=== Section Start ===
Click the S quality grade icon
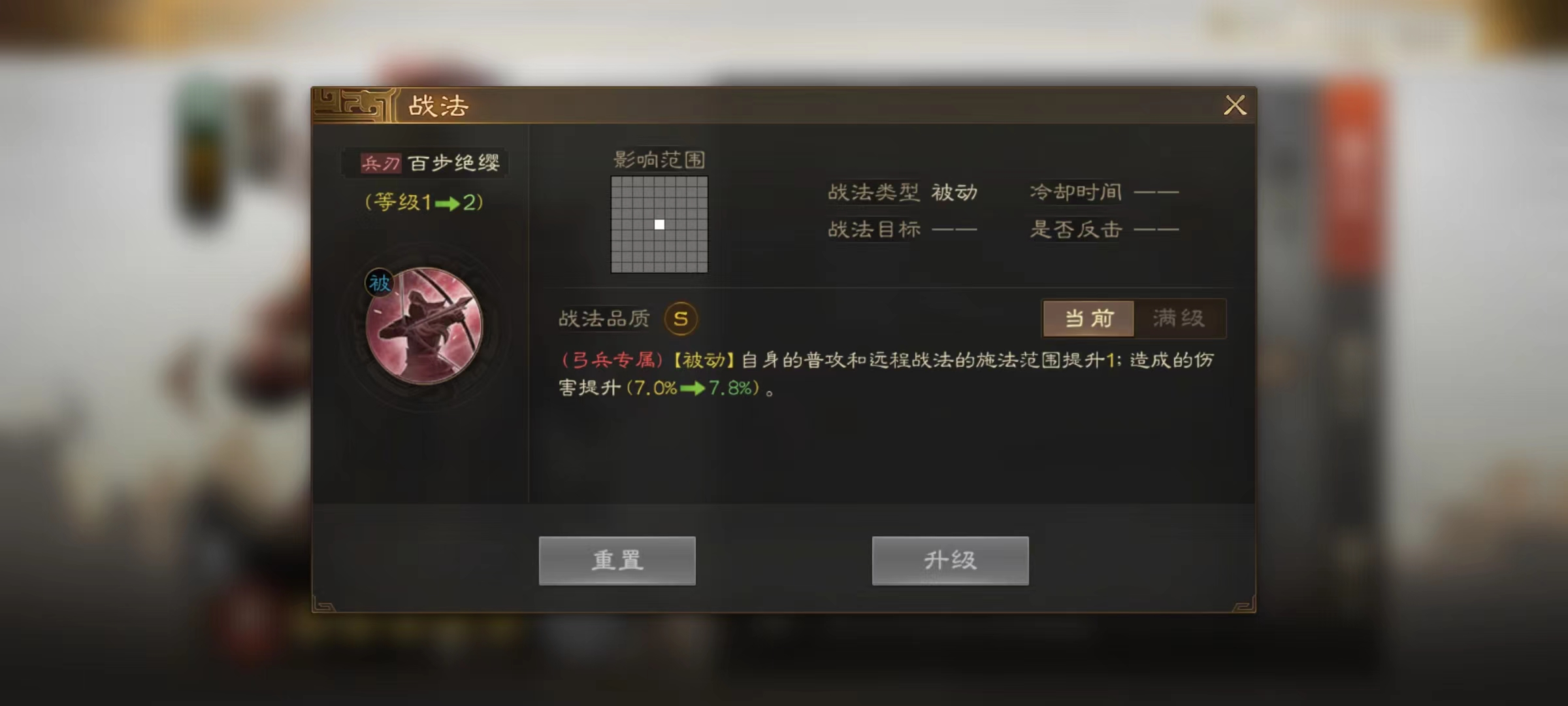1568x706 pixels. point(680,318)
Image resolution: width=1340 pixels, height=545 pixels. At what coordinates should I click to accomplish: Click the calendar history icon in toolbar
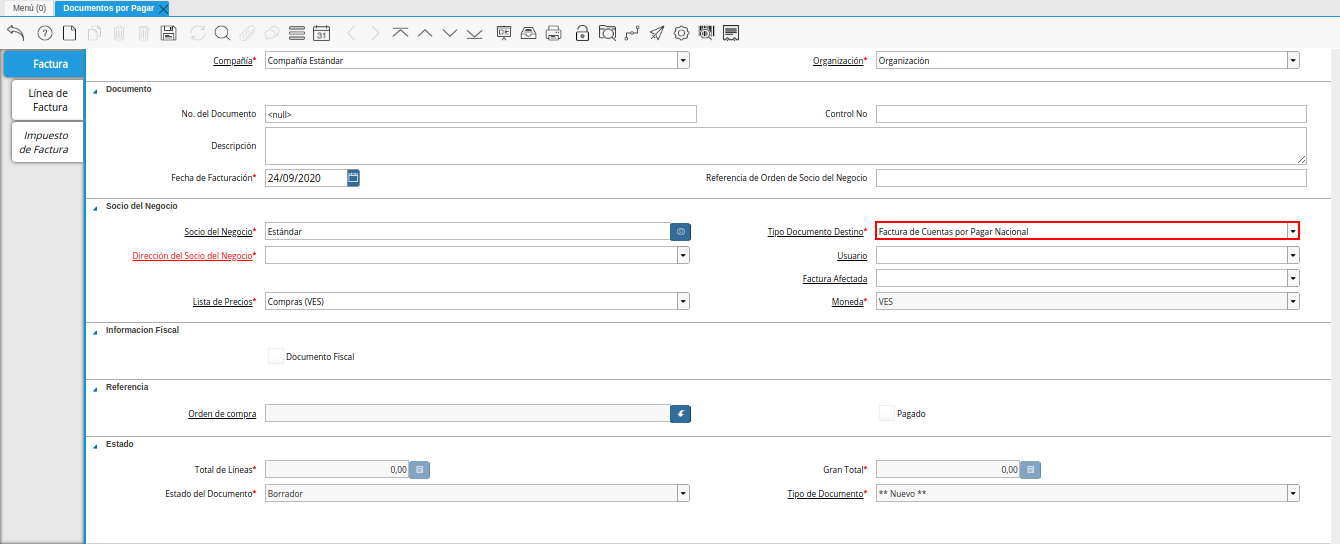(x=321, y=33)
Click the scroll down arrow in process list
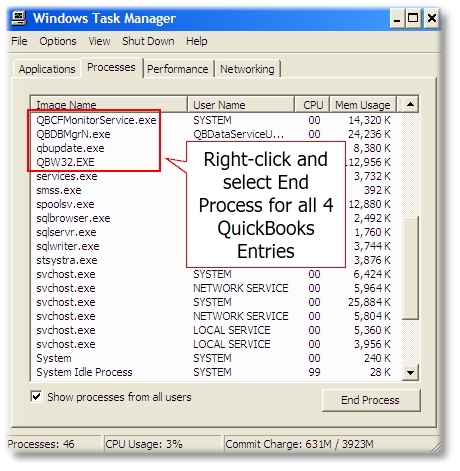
=== Section End ===
__EXERCISE__. Copy out every line of the data above, taking care to leave the pictures out.

__EXPECTED ANSWER__.
Click the S quality grade icon
1568x706 pixels. point(680,318)
Image resolution: width=1340 pixels, height=545 pixels. At what coordinates should I click to accomplish: Click the calendar history icon in toolbar
(x=321, y=33)
Click the scroll down arrow in process list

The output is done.